Jefes solving up until the very end Waiting for the Last Teams Waiting for the Last Teams

So we drove to another building on the former army base. In the game plot, this was the site of the secret BIGMAC terminal. In real life, this used to be a barracks, but had been re-purposed as a sort of community center. We were in a heat wave, and the building didn't have air conditioning. It did, however, have what appeared to be every fan that GC could rustle up, again.

We were not the first team to arrive. Other teams had been there for a while, and had been preparing. They'd set up a shared cloud spreadsheet where everyone could enter their badge+disc+code segment data. Thus, we wouldn't have to walk around and share data "by hand". So we entered our data and waited for other teams to arrive.

GC gave us another puzzle to solve, borrowing our BITE device for some last-minute repair: the device flashed some strange symbols on its LED display. It was a 16-segment display, something new to learn about. Some folks worked on the puzzle; I didn't really follow our progress. It was hot. We'd arrived at the end location. I figured that GC was just giving us puzzles to solve to keep us distracted until the last teams arrived. I was done. So I wandered into the building's kitchen, refilled my water bottle, drank deep.
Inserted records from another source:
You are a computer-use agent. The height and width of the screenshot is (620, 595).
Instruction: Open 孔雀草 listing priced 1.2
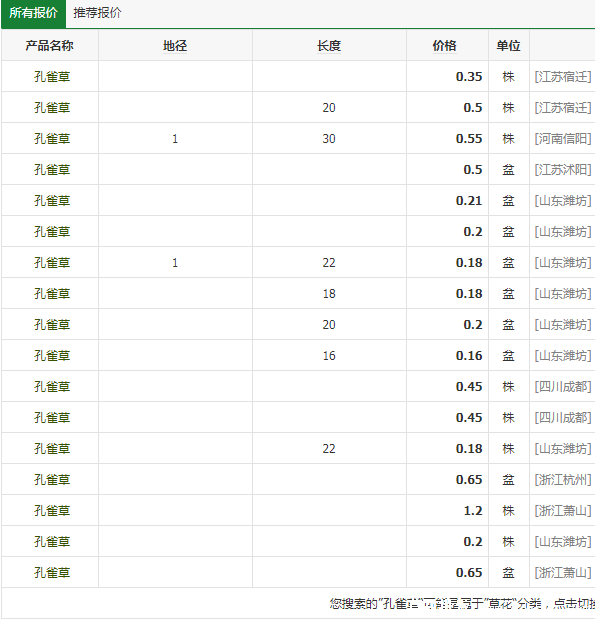click(x=52, y=511)
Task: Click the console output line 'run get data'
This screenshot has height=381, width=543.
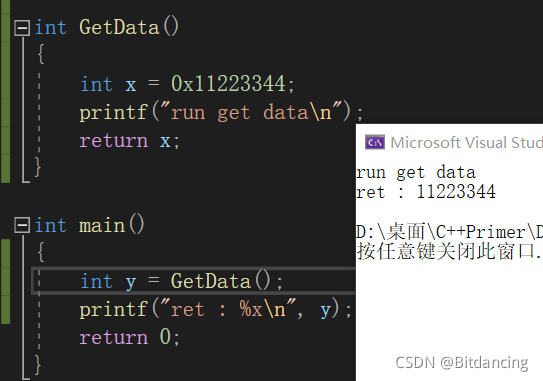Action: pos(416,172)
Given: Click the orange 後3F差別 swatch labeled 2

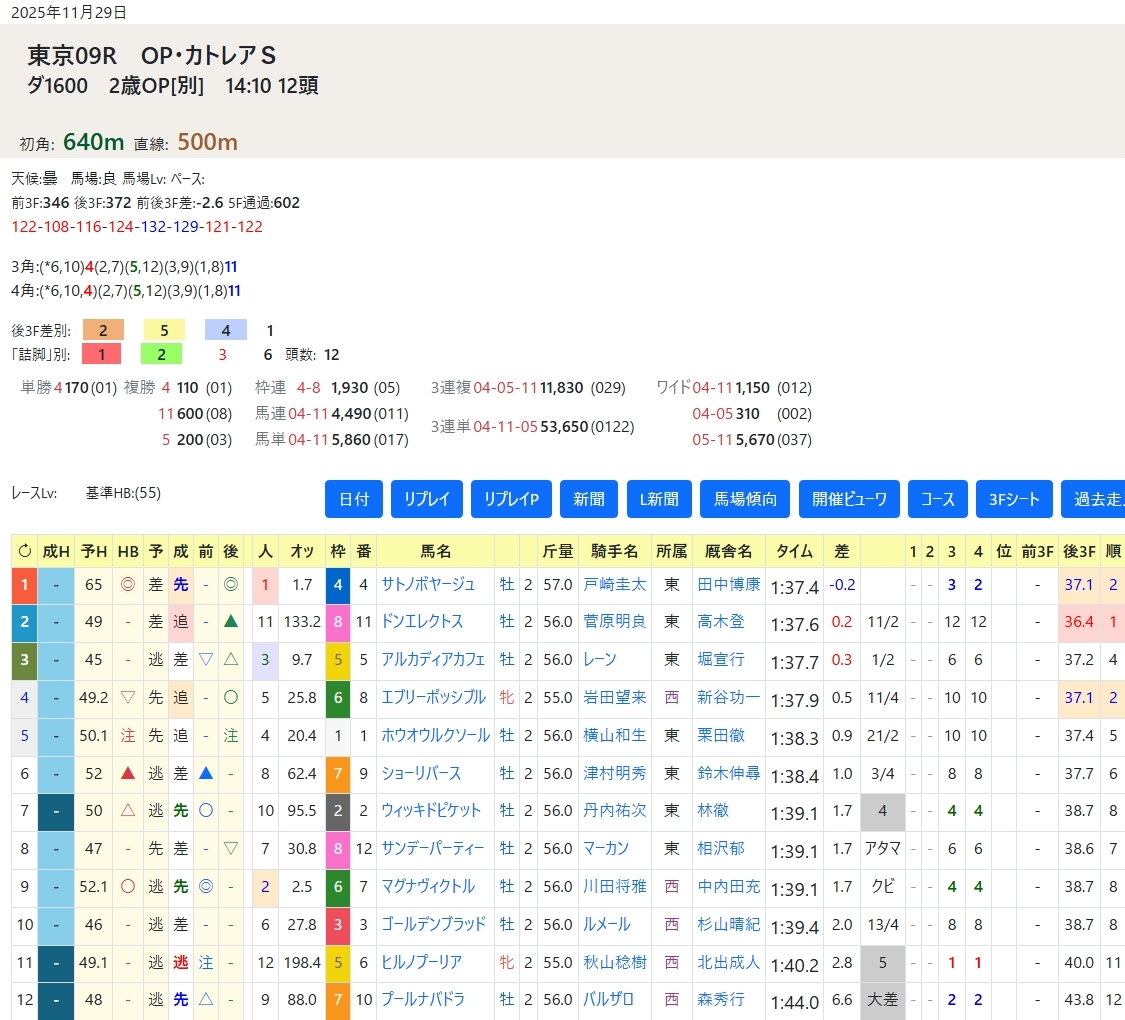Looking at the screenshot, I should coord(103,330).
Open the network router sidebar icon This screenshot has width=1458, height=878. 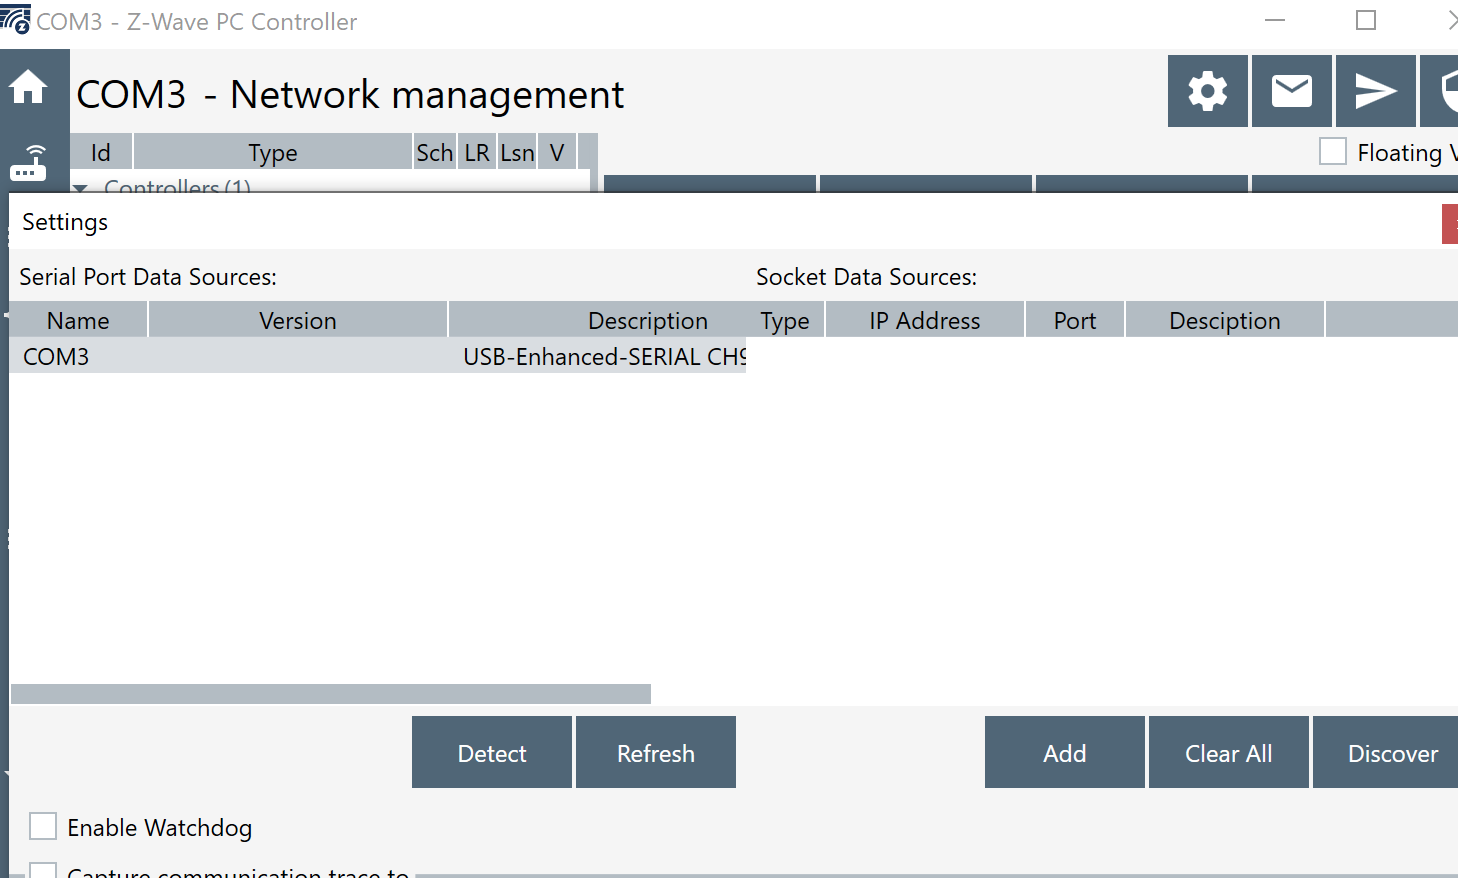tap(29, 162)
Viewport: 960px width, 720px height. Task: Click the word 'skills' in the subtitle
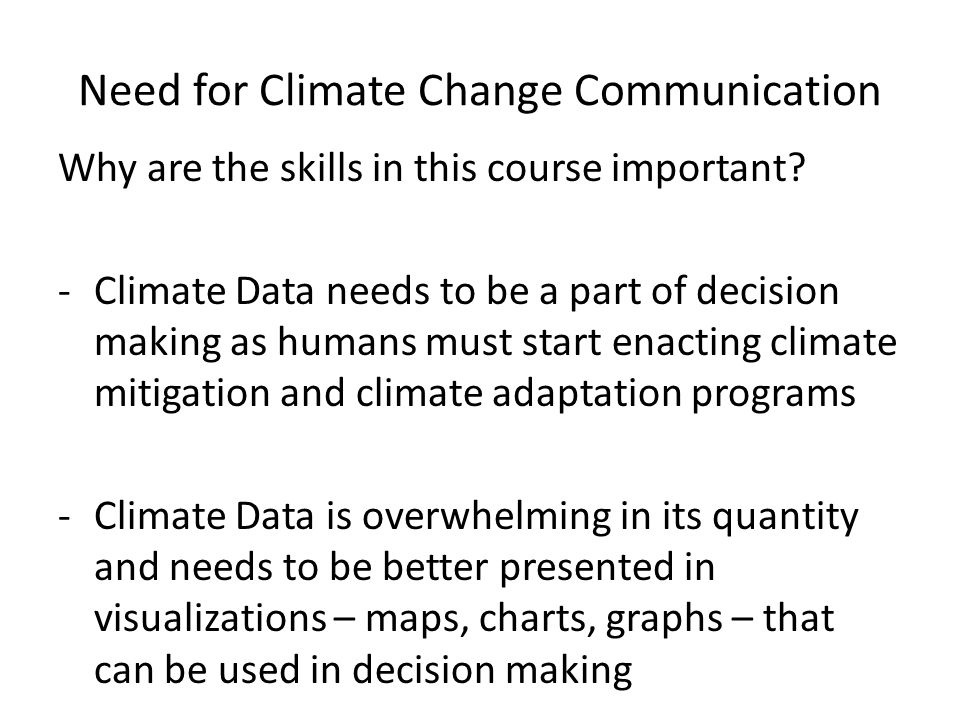[321, 167]
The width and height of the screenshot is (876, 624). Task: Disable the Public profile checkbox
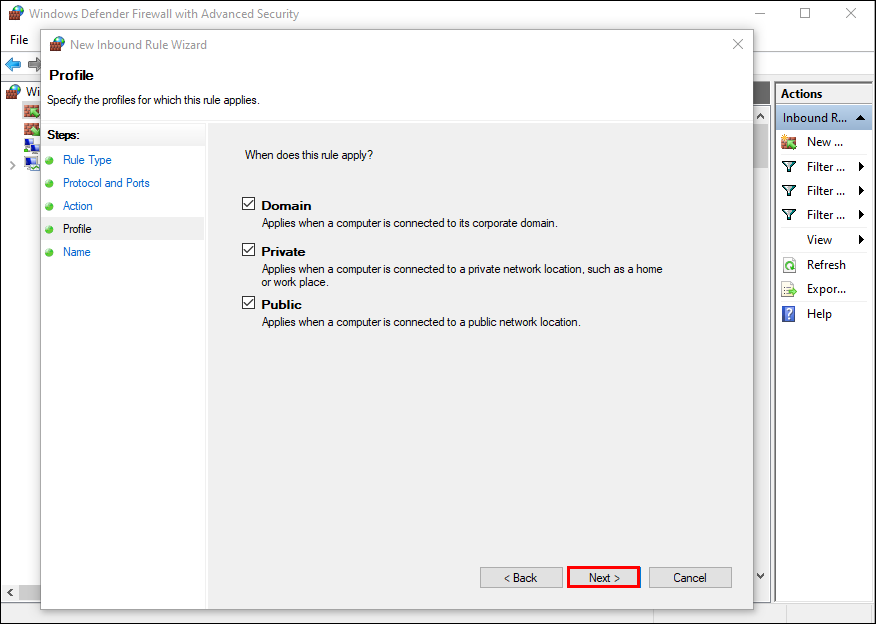pyautogui.click(x=249, y=303)
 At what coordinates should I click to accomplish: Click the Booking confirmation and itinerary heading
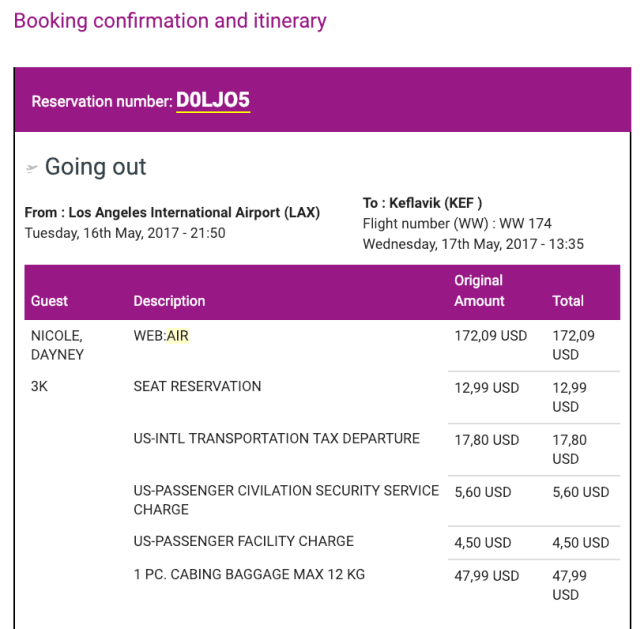pyautogui.click(x=170, y=20)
I tried to find a place to stand where the fans would keep me from keeling over from the heat. Thus, I wilted a bit, but didn't quite melt. "We" solved a puzzle. GC gave us another puzzle. I zoned out.

BITE Aggregation SIMON

When the last team arrived and plugged their data into the shared spreadsheet, it was time for the teams to override BIGMAC. One member from each team came up to the front of the room so that GC could wire together all of the BITE devices. Other folks got to watch this happen: the hunched over backs of a bunch of nerds at a table, hooking up wires. It took a while to get this right; I couldn't tell if there was a puzzle involved or if it's just tricky to wire up that many electronic boxes.

Then those folks had to play SIMON. The BITE devices, it turned out, had some colored LEDs and extra buttons so that they could play SIMON. The way to override BIGMAC was for everyone to be successfully playing SIMON at the same time. This was a challenge: not everyone is good at SIMON. Some folks had to learn how to play. The rest of us got to watch this happen. I was pretty proud of myself for not keeling over.

Then they'd done it. There were cheers. There was some speechifying. There were cheers for GC. I roused myself from my stupor long enough for some vigorous cheering: they'd earned it. And then there was an end party and I let myself slide back into stupor. After a while, the Jefes were ready to head back to hotels.

It was time to get back in the van. And then it was time to get back out of the van at a hotel and soon I was asleep. The next day, I headed home.